WORK ORDER
The records that follow are to be reproduced verbatim.
•••
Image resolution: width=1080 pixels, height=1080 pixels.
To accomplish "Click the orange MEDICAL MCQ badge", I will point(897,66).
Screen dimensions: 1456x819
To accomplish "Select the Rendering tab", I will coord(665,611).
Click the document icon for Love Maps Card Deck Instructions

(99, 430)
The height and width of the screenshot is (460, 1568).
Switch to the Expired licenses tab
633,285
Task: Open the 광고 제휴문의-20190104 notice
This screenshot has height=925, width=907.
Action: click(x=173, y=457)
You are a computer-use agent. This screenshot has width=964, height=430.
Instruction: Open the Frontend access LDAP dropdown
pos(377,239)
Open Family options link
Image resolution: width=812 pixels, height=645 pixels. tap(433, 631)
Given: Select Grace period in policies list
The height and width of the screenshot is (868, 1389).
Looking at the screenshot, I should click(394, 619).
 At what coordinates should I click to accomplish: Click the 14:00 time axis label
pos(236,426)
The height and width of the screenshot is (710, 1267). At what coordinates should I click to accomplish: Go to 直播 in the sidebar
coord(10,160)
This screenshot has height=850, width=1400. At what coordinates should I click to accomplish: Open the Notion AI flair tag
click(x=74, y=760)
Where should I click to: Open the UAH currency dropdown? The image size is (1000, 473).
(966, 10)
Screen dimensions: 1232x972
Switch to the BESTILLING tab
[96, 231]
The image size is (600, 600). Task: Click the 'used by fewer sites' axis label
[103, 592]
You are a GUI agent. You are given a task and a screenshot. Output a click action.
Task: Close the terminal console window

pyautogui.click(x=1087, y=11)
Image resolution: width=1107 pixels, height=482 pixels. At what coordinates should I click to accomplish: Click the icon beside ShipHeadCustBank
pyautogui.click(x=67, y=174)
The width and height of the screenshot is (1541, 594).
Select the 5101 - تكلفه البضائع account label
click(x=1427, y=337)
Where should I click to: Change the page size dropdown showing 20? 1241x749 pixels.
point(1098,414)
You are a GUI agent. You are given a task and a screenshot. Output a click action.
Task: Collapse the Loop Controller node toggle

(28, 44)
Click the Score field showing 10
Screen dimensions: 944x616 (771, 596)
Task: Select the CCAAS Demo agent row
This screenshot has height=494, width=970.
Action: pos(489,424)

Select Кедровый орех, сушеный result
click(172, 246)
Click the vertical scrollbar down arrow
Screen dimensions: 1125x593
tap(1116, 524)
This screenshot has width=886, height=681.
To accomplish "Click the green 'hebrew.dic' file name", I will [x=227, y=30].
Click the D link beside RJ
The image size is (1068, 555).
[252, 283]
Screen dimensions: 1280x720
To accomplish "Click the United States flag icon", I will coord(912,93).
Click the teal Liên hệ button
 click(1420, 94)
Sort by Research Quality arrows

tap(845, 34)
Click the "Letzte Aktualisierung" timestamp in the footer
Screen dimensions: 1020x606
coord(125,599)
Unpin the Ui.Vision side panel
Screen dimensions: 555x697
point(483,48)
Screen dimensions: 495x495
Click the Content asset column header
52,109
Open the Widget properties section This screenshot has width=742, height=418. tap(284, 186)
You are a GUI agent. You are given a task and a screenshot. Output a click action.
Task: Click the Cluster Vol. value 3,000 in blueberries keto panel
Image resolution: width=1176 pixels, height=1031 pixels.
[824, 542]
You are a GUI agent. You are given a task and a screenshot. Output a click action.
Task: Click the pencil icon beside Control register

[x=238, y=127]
•••
WRITTEN SOLUTION
Image resolution: width=1080 pixels, height=1080 pixels.
To accomplish "Click the orange MEDICAL MCQ badge", I will point(897,66).
Screen dimensions: 1456x819
To accomplish "Select the Rendering tab", I will coord(665,611).
Click the document icon for Love Maps Card Deck Instructions

(99, 430)
The height and width of the screenshot is (460, 1568).
Switch to the Expired licenses tab
633,285
Task: Open the 광고 제휴문의-20190104 notice
This screenshot has height=925, width=907.
Action: click(x=173, y=457)
You are a computer-use agent. This screenshot has width=964, height=430.
Instruction: Open the Frontend access LDAP dropdown
pos(377,239)
Open Family options link
Image resolution: width=812 pixels, height=645 pixels. tap(433, 631)
Given: Select Grace period in policies list
The height and width of the screenshot is (868, 1389).
Looking at the screenshot, I should click(394, 619).
 At what coordinates should I click to accomplish: Click the 14:00 time axis label
pos(236,426)
The height and width of the screenshot is (710, 1267). At what coordinates should I click to accomplish: Go to 直播 in the sidebar
coord(10,160)
This screenshot has height=850, width=1400. At what coordinates should I click to accomplish: Open the Notion AI flair tag
click(x=74, y=760)
Where should I click to: Open the UAH currency dropdown? The image size is (1000, 473).
(966, 10)
Screen dimensions: 1232x972
Switch to the BESTILLING tab
[96, 231]
The image size is (600, 600). Task: Click the 'used by fewer sites' axis label
[103, 592]
You are a GUI agent. You are given a task and a screenshot. Output a click action.
Task: Close the terminal console window

pyautogui.click(x=1087, y=11)
Image resolution: width=1107 pixels, height=482 pixels. At what coordinates should I click to accomplish: Click the icon beside ShipHeadCustBank
pyautogui.click(x=67, y=174)
The width and height of the screenshot is (1541, 594).
Select the 5101 - تكلفه البضائع account label
click(x=1427, y=337)
Where should I click to: Change the page size dropdown showing 20? 1241x749 pixels.
point(1098,414)
You are a GUI agent. You are given a task and a screenshot. Output a click action.
Task: Collapse the Loop Controller node toggle

(28, 44)
Click the Score field showing 10
Screen dimensions: 944x616 (771, 596)
Task: Select the CCAAS Demo agent row
This screenshot has height=494, width=970.
Action: pos(489,424)

Select Кедровый орех, сушеный result
click(172, 246)
Click the vertical scrollbar down arrow
Screen dimensions: 1125x593
tap(1116, 524)
This screenshot has width=886, height=681.
To accomplish "Click the green 'hebrew.dic' file name", I will [x=227, y=30].
Click the D link beside RJ
The image size is (1068, 555).
[252, 283]
Screen dimensions: 1280x720
To accomplish "Click the United States flag icon", I will coord(912,93).
Click the teal Liên hệ button
 click(1420, 94)
Sort by Research Quality arrows

tap(845, 34)
Click the "Letzte Aktualisierung" timestamp in the footer
Screen dimensions: 1020x606
coord(125,599)
Unpin the Ui.Vision side panel
Screen dimensions: 555x697
point(483,48)
Screen dimensions: 495x495
Click the Content asset column header
52,109
Open the Widget properties section This screenshot has width=742, height=418. tap(284, 186)
You are a GUI agent. You are given a task and a screenshot. Output a click action.
Task: Click the Cluster Vol. value 3,000 in blueberries keto panel
Image resolution: width=1176 pixels, height=1031 pixels.
[824, 542]
You are a GUI agent. You are given a task and a screenshot. Output a click action.
Task: Click the pencil icon beside Control register

[x=238, y=127]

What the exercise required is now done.